• **THE PROBLEM**
Copy out every one of the entries below word for word, keeping the lines in the same order.

• **RECORD EXCERPTS**
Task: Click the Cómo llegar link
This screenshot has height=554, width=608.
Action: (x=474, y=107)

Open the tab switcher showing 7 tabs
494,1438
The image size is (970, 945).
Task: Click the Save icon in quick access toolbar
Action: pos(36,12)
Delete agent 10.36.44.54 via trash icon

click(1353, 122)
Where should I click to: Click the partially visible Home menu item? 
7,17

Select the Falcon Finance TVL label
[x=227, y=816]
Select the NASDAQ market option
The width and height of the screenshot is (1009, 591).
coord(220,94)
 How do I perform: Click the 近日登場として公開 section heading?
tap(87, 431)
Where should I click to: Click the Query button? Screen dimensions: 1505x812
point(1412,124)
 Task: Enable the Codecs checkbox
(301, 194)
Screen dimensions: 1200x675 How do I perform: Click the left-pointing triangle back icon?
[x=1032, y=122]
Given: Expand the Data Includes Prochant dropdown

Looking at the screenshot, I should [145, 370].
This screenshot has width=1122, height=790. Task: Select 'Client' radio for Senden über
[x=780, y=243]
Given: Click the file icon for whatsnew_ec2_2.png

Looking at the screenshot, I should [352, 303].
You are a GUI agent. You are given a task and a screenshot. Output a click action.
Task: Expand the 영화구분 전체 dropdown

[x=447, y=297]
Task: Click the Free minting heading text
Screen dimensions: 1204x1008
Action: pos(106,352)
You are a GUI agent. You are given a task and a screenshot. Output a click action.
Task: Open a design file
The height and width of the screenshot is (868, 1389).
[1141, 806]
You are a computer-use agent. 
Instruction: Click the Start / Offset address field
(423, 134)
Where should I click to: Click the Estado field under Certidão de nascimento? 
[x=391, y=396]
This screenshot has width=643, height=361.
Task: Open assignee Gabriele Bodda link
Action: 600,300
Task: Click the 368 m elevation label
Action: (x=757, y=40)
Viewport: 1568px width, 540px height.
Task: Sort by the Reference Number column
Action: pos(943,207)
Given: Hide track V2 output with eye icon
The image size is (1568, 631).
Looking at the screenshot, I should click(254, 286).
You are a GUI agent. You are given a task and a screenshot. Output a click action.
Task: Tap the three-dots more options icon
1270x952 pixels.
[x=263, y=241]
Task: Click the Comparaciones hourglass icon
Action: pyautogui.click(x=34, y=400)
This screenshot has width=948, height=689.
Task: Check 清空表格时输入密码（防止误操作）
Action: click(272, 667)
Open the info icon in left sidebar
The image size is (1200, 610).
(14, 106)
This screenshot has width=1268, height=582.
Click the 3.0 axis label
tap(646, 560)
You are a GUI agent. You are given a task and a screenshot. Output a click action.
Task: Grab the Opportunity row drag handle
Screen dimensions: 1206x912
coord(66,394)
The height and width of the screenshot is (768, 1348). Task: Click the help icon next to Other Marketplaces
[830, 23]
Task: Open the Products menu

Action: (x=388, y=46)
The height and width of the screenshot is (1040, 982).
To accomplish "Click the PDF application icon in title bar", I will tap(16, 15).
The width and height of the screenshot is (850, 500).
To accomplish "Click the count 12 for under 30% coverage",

• **WRITTEN REPLY**
Task: Click the Cómo llegar link
This screenshot has height=554, width=608.
Action: (x=474, y=107)

Open the tab switcher showing 7 tabs
494,1438
The image size is (970, 945).
Task: Click the Save icon in quick access toolbar
Action: pos(36,12)
Delete agent 10.36.44.54 via trash icon

click(1353, 122)
Where should I click to: Click the partially visible Home menu item? 
7,17

Select the Falcon Finance TVL label
[x=227, y=816]
Select the NASDAQ market option
The width and height of the screenshot is (1009, 591).
coord(220,94)
 How do I perform: Click the 近日登場として公開 section heading?
tap(87, 431)
Where should I click to: Click the Query button? Screen dimensions: 1505x812
point(1412,124)
 Task: Enable the Codecs checkbox
(301, 194)
Screen dimensions: 1200x675 How do I perform: Click the left-pointing triangle back icon?
[x=1032, y=122]
Given: Expand the Data Includes Prochant dropdown

Looking at the screenshot, I should [145, 370].
This screenshot has width=1122, height=790. Task: Select 'Client' radio for Senden über
[x=780, y=243]
Given: Click the file icon for whatsnew_ec2_2.png

Looking at the screenshot, I should [352, 303].
You are a GUI agent. You are given a task and a screenshot. Output a click action.
Task: Expand the 영화구분 전체 dropdown

[x=447, y=297]
Task: Click the Free minting heading text
Screen dimensions: 1204x1008
Action: pos(106,352)
You are a GUI agent. You are given a task and a screenshot. Output a click action.
Task: Open a design file
The height and width of the screenshot is (868, 1389).
[1141, 806]
You are a computer-use agent. 
Instruction: Click the Start / Offset address field
(423, 134)
Where should I click to: Click the Estado field under Certidão de nascimento? 
[x=391, y=396]
This screenshot has width=643, height=361.
Task: Open assignee Gabriele Bodda link
Action: 600,300
Task: Click the 368 m elevation label
Action: (x=757, y=40)
Viewport: 1568px width, 540px height.
Task: Sort by the Reference Number column
Action: pos(943,207)
Given: Hide track V2 output with eye icon
The image size is (1568, 631).
Looking at the screenshot, I should click(254, 286).
You are a GUI agent. You are given a task and a screenshot. Output a click action.
Task: Tap the three-dots more options icon
1270x952 pixels.
[x=263, y=241]
Task: Click the Comparaciones hourglass icon
Action: pyautogui.click(x=34, y=400)
This screenshot has width=948, height=689.
Task: Check 清空表格时输入密码（防止误操作）
Action: click(272, 667)
Open the info icon in left sidebar
The image size is (1200, 610).
(14, 106)
This screenshot has width=1268, height=582.
Click the 3.0 axis label
tap(646, 560)
You are a GUI agent. You are given a task and a screenshot. Output a click action.
Task: Grab the Opportunity row drag handle
Screen dimensions: 1206x912
coord(66,394)
The height and width of the screenshot is (768, 1348). Task: Click the help icon next to Other Marketplaces
[830, 23]
Task: Open the Products menu

Action: (x=388, y=46)
The height and width of the screenshot is (1040, 982).
To accomplish "Click the PDF application icon in title bar", I will tap(16, 15).
The width and height of the screenshot is (850, 500).
To accomplish "Click the count 12 for under 30% coverage",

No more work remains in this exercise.